Saved data entries
--------
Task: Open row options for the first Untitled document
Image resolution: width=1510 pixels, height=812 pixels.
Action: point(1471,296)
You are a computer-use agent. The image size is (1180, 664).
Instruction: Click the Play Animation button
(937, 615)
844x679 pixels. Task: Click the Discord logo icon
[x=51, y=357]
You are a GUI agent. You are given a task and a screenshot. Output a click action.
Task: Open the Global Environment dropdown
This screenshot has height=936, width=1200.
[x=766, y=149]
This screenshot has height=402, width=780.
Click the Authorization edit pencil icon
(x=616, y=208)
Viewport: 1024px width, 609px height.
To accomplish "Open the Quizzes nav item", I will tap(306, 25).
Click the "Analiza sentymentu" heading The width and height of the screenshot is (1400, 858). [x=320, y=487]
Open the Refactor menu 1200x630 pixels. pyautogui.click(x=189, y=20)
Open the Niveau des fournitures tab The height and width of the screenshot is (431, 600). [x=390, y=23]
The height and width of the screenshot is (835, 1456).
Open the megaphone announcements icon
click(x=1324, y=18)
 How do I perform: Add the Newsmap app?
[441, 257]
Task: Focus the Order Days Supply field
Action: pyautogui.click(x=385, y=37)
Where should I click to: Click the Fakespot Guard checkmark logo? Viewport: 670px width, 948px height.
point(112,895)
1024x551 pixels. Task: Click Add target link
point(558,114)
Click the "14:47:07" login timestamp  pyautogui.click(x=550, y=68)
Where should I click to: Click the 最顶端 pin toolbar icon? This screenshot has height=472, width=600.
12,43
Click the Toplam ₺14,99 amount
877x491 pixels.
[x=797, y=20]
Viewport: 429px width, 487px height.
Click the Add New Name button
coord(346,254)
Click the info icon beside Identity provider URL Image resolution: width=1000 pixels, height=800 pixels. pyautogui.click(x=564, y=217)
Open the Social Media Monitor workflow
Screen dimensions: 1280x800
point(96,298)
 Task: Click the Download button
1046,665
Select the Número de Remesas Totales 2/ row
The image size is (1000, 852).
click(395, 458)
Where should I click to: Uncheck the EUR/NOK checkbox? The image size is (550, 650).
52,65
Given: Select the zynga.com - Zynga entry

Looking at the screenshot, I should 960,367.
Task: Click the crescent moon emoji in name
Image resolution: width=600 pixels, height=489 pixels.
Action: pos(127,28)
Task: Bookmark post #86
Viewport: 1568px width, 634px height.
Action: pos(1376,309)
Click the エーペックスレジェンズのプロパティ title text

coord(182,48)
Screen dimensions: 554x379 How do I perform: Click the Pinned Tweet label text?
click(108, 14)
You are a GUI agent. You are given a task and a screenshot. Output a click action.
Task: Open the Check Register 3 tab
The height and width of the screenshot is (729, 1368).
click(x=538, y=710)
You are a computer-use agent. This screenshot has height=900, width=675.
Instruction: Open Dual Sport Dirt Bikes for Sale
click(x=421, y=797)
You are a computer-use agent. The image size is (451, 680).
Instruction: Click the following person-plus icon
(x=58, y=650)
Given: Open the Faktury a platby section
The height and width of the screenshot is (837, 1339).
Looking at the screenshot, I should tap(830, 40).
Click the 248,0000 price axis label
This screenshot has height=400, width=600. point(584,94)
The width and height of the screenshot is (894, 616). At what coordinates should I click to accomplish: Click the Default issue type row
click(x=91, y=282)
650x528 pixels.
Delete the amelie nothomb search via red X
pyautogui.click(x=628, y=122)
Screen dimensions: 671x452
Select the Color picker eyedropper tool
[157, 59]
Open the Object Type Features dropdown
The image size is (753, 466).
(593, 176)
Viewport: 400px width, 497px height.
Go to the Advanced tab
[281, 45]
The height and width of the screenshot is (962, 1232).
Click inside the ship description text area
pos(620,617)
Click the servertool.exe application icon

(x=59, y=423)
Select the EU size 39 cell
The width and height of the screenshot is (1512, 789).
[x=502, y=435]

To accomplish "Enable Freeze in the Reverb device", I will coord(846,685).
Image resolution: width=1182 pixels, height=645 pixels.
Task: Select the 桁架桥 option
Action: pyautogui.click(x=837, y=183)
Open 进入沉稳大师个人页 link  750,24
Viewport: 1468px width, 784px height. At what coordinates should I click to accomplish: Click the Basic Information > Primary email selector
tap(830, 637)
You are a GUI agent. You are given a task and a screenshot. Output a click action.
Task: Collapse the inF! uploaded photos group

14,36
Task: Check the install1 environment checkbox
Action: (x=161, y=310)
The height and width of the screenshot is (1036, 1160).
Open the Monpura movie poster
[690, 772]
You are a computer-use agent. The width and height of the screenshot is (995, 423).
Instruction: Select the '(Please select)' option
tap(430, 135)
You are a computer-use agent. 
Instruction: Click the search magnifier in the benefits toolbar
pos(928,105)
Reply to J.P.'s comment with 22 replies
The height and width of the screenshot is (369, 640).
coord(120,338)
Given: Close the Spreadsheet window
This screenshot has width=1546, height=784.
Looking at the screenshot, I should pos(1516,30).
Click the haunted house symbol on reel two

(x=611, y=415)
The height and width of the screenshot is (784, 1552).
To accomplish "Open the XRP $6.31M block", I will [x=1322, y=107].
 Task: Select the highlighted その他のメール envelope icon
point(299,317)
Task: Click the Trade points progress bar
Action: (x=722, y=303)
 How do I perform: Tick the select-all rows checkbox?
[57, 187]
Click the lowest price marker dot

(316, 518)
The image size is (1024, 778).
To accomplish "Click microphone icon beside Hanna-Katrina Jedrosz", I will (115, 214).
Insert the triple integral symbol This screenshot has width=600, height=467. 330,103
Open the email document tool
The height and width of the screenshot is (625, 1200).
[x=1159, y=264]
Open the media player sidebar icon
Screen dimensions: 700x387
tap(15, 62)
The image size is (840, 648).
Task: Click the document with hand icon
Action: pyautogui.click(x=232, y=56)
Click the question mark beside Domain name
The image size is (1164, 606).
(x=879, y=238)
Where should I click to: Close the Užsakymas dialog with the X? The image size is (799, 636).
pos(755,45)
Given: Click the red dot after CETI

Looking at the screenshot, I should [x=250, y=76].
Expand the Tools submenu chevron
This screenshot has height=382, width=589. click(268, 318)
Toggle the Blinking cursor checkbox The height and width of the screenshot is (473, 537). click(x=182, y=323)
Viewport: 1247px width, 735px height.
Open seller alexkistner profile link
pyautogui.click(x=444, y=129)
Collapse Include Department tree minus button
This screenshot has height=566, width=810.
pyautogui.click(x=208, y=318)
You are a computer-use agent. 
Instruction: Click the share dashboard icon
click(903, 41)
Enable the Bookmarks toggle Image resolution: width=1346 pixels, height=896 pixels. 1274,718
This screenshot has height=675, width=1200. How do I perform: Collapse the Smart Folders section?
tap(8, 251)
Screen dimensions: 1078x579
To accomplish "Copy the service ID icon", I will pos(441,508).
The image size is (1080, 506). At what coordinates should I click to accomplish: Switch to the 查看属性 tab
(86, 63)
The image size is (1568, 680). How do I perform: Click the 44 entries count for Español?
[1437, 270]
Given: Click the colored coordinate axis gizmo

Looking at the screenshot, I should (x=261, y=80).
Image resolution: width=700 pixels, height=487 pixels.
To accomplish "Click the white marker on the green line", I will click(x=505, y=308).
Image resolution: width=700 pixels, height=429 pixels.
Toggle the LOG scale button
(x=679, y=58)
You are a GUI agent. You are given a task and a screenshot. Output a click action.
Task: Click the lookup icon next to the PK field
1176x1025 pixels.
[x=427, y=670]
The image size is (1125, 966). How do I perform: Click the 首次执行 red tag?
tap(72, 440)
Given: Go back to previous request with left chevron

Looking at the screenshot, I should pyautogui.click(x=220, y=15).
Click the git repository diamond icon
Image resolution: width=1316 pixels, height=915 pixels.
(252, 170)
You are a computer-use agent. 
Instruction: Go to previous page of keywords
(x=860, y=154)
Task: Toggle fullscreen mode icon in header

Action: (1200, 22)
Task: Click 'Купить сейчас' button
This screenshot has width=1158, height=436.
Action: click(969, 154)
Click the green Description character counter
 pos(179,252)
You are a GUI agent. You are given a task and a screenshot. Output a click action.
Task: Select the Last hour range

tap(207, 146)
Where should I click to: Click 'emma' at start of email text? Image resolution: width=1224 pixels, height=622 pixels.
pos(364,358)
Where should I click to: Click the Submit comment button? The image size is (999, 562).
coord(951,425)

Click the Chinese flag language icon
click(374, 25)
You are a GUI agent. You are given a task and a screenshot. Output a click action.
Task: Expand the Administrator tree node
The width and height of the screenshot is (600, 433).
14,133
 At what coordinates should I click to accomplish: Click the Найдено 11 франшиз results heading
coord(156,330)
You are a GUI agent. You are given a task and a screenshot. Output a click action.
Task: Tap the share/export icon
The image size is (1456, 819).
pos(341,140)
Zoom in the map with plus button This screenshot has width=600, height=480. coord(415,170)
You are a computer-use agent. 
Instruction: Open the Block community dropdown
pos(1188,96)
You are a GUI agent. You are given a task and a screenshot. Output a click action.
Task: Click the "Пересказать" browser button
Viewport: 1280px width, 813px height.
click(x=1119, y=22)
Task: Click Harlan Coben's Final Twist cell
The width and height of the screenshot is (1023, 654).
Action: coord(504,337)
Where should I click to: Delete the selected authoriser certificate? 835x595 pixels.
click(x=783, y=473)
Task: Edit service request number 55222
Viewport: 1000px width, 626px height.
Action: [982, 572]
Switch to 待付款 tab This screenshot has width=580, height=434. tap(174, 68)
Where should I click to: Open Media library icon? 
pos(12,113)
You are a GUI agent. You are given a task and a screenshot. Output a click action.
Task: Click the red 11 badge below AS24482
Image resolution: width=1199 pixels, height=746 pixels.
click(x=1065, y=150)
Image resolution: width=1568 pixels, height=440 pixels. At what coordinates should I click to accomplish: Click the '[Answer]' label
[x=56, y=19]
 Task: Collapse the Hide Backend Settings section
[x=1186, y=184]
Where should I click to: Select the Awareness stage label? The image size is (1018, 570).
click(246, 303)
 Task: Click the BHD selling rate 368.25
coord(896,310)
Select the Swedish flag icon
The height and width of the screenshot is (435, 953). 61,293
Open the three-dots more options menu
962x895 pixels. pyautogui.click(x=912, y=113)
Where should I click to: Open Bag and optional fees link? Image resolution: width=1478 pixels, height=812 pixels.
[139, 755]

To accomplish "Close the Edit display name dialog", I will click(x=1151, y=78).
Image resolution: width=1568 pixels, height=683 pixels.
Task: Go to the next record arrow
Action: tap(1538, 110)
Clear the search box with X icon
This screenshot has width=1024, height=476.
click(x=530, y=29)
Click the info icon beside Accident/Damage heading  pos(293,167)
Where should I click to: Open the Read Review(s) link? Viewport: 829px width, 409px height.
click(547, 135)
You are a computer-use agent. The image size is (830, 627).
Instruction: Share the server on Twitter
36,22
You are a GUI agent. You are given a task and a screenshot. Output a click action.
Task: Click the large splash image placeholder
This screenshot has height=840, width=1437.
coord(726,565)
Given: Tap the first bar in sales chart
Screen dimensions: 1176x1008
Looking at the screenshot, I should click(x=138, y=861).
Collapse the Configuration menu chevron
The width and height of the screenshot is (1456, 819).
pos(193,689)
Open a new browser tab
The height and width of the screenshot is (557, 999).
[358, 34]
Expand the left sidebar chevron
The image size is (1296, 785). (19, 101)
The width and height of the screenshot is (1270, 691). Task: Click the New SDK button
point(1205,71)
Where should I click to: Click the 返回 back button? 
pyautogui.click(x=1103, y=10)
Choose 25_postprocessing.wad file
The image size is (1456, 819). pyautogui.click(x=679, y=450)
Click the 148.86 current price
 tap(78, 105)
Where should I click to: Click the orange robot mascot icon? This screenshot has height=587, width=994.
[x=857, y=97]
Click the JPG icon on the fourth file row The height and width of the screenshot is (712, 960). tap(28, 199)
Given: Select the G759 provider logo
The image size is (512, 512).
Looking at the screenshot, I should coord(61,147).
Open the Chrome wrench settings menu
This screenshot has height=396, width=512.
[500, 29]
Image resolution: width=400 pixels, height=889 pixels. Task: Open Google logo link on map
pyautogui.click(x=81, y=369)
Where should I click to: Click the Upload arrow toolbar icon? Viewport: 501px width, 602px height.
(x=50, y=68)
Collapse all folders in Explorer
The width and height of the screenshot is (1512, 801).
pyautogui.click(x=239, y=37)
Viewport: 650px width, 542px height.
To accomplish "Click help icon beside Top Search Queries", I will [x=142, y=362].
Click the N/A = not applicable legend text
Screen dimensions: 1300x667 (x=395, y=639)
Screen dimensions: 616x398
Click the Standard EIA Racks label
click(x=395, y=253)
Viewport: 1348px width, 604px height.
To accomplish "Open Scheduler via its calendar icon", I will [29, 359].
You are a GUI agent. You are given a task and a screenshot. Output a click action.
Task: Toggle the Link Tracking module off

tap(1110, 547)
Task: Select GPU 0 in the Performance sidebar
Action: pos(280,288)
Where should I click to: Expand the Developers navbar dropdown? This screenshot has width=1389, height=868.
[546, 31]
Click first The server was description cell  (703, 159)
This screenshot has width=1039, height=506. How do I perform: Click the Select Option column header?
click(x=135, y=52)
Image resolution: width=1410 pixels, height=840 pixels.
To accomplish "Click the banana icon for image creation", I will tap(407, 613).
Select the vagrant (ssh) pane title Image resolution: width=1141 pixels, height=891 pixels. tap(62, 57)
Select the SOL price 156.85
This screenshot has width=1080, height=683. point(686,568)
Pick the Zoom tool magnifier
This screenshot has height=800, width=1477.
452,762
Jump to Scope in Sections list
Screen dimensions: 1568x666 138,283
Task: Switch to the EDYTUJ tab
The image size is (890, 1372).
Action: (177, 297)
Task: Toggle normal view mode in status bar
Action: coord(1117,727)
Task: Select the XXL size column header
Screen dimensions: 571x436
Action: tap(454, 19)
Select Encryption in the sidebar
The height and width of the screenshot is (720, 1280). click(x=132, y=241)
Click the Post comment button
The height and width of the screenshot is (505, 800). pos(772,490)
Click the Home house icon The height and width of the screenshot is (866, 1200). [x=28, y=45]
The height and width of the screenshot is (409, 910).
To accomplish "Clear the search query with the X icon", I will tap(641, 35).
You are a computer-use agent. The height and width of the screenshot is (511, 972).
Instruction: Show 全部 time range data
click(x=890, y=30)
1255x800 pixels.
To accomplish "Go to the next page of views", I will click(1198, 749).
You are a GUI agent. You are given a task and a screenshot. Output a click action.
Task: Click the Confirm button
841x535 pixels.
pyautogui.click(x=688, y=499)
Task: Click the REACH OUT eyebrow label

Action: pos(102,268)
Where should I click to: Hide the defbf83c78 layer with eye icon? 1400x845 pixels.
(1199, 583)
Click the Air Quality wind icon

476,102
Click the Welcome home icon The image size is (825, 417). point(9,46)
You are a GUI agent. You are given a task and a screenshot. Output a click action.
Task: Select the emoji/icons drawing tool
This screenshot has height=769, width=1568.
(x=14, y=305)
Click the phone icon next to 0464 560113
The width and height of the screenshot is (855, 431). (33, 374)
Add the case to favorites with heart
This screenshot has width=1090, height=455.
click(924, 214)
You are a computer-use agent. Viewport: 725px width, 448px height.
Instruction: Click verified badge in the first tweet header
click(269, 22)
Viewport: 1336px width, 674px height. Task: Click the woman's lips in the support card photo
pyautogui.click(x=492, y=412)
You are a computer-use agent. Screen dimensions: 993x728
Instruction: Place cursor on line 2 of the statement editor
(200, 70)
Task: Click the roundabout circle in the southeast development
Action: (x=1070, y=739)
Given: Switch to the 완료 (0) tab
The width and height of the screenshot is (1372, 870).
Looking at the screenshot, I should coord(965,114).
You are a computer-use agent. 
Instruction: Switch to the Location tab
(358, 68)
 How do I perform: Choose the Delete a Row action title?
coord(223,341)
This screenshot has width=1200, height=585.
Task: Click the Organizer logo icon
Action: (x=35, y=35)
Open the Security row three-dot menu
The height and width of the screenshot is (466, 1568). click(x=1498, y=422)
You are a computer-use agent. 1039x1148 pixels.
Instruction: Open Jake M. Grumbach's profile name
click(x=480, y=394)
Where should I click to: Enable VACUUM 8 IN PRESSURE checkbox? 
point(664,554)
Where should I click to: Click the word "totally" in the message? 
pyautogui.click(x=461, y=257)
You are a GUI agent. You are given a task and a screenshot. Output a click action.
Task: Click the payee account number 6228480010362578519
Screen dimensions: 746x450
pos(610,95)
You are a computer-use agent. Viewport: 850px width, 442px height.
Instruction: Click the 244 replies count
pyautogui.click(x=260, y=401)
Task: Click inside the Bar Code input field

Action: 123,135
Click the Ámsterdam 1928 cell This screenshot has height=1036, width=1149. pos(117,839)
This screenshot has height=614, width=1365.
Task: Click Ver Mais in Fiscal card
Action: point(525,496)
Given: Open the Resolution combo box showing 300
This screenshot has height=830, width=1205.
--------
REQUIRED WORK
What lines in the data hold the word "service"? Return them.

RESPONSE TO THE TASK
To accomplish "Copy the service ID icon", I will pos(441,508).
Task: Edit service request number 55222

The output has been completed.